P: Papah sakit hati sama kamu, kenapa kamu ga bilang dari awal kalau *** hamil. Papa merasa tidak dihargai sebagai kepala keluarga. Kamu orang berpendidikan, s1, s2, kuliah di jepang. Masa engga mikir ke sana. Berasa disambar geledeg rasanya saat taut itu.

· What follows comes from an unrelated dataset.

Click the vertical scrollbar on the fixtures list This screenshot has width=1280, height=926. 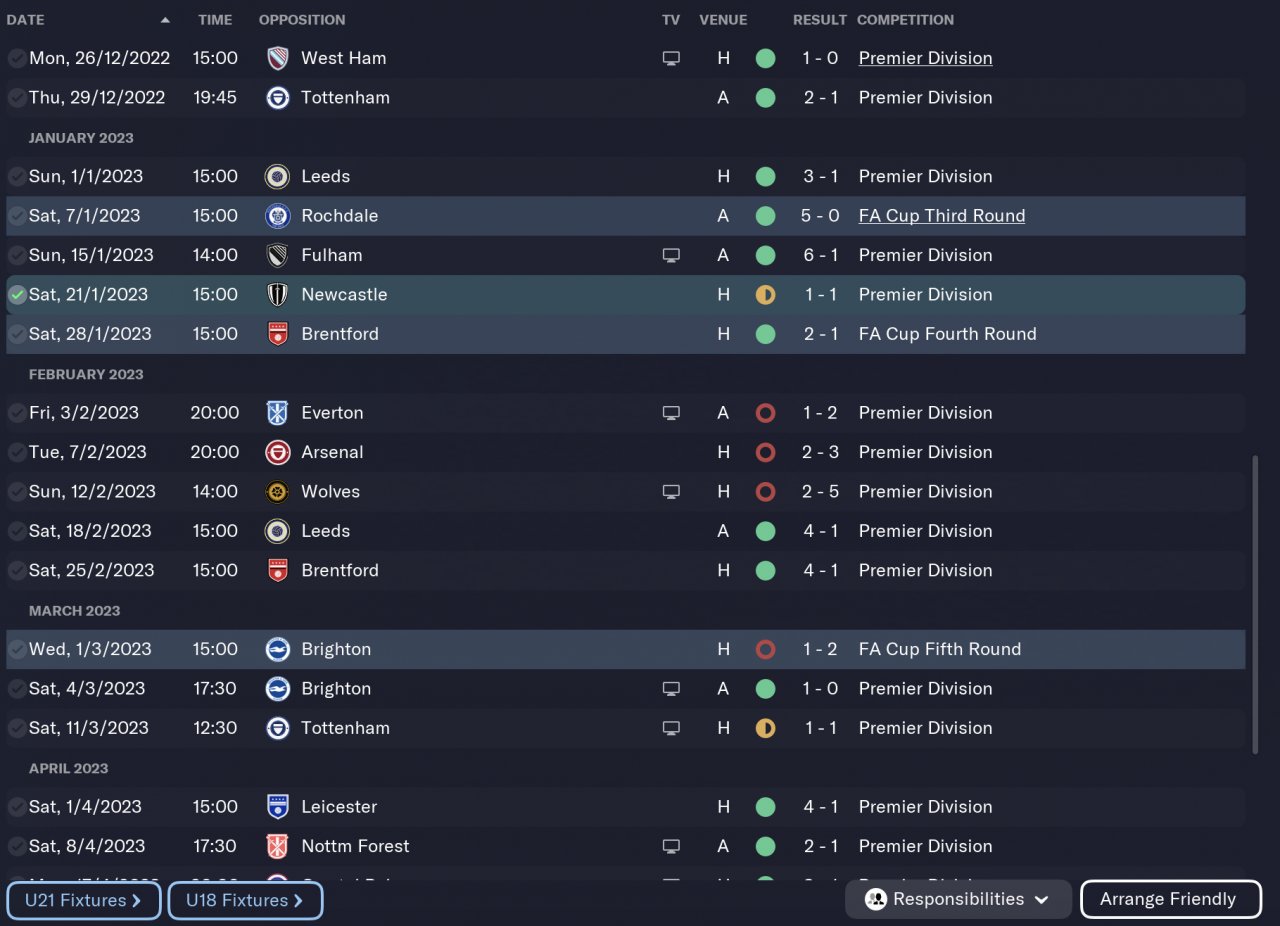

S: Ga bisa pah, saya harus jaga kondisi dia dan kandungannya. Dan saya mengakui itu salah. Semua itu ada penyebabnya. Dia pernah kabur saat saya baru niat mau ngasih tau. Gimana kalau dia setres, gimana kalau dia kabur lagi? Keguguran? Liat niat baik saya, bkn kesalahan sayanya.

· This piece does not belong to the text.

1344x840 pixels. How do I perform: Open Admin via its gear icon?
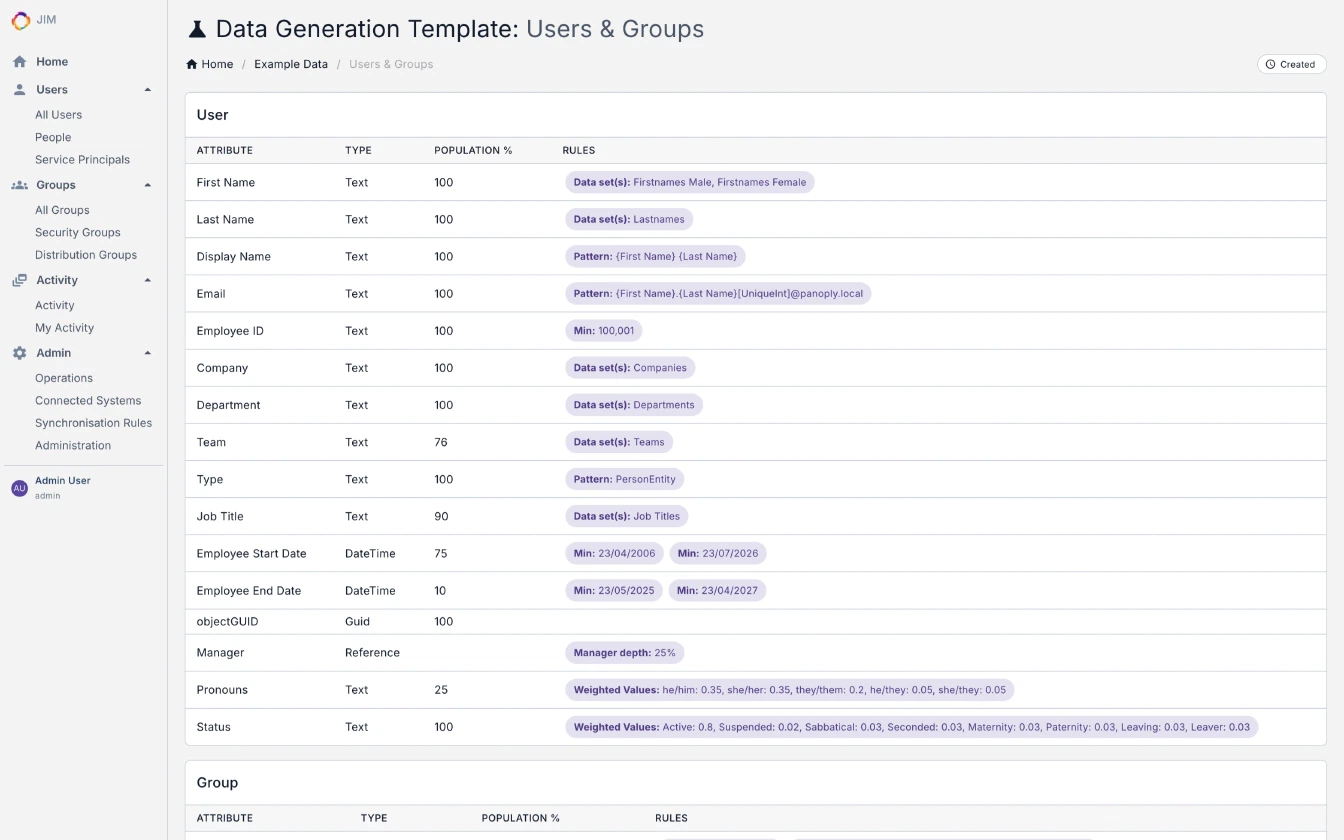[x=17, y=352]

P: Terus kenapa orang tua kamu yang tau duluan? Dan kenapa orang tua kamu boleh tau?

S: Bulan” awal pernikahan kamu tinggal di rumah saya. Selama itu orang rumah curiga dan nanya ke saya dan dia. Dia dan saya jujur kalau dia sedang hamil 5 bulan. Kenapa dia bisa jujur? Tanya dia
S: Kenapa kamu bisa jujur ke mama saya. Tapi ke keluarga kamu sendiri tidak? Orang tua saya juga ada niat mau ngomong dgn orang tua kamu, tapi kamu tidak memperbolehkan. Kenapa coba?

D: Ya aku kasian mana papa takut malu.(jawabnya terbata”)
.
Rada aneh sih alasannya cuman itu.
Mertua tetap membela anaknya. Walau jawabannya tidak cukup jelas menurut saya. Maksudnya. Kenapa? Apakah dia tau sifat asli orangtuanya? Atau apa yang sedang di sembunyikan. Sampai saat ini saya menulis. Tidak ada jawaban jelas dari dia soal masalah itu. Ilang aja gitu.

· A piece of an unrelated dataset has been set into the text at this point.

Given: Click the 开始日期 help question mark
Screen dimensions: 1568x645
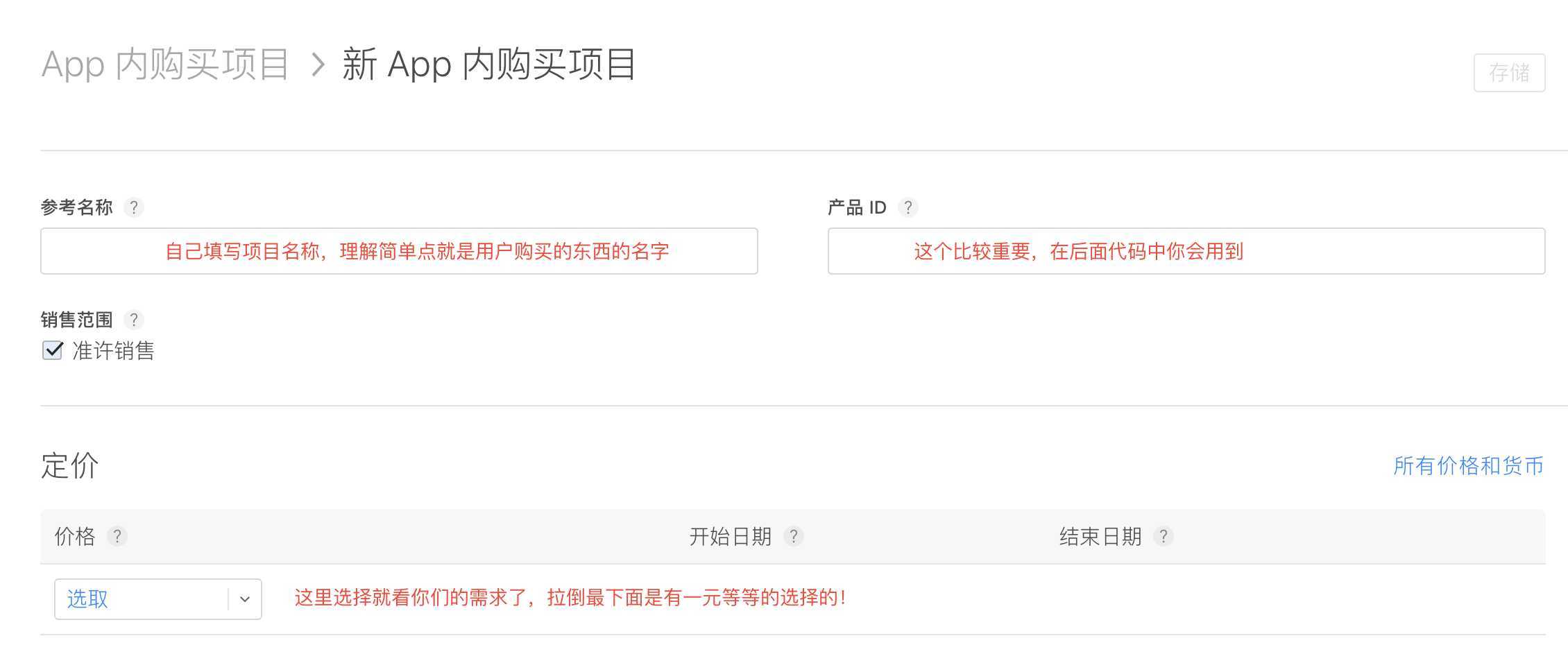Looking at the screenshot, I should [793, 536].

P: Soal kakanya dia nelepon ke papa kamu. Dia itu kakanya! Sakit hati juga dia!

S: Salah itu! Kalau dewasa. Kaka akan liat dia itu sebagai istri orang. Saya bukan pacaran. Saya nikahin dia. Biaya banyak dari siapa. Maaf, bukan memojokkan. Kalau mau ngorek” kesalahan pasti banyak
P: Pokoknya 40 hari dari kelahiran. Papa mau kamu akad lagi! Dan mau nanya kamu! Mau serius ga, lanjut atau udahan!
.
Saya kaget, ditambah kecewa. Kata-kata itu tidak terbayang oleh saya. Mertua saya menjadi pelopor ucapan FATAL. Ya ampun, gimana kondisi laki-laki..
yang kabur dari tanggung jawabnya ya. Saya aja yang menemani dia sampai detik ini saja ditanya seperti itu. Padahal saya tidak pernah KDRT, nafkah jalan terus, perbuatan zinah ga pernah. Kenapa mertua dengan lantangnya bertanya seperti itu. Kecewa. Banget.
Besoknya
Saya berdiskusi dengan dia. Tantang 40 hari akad lagi.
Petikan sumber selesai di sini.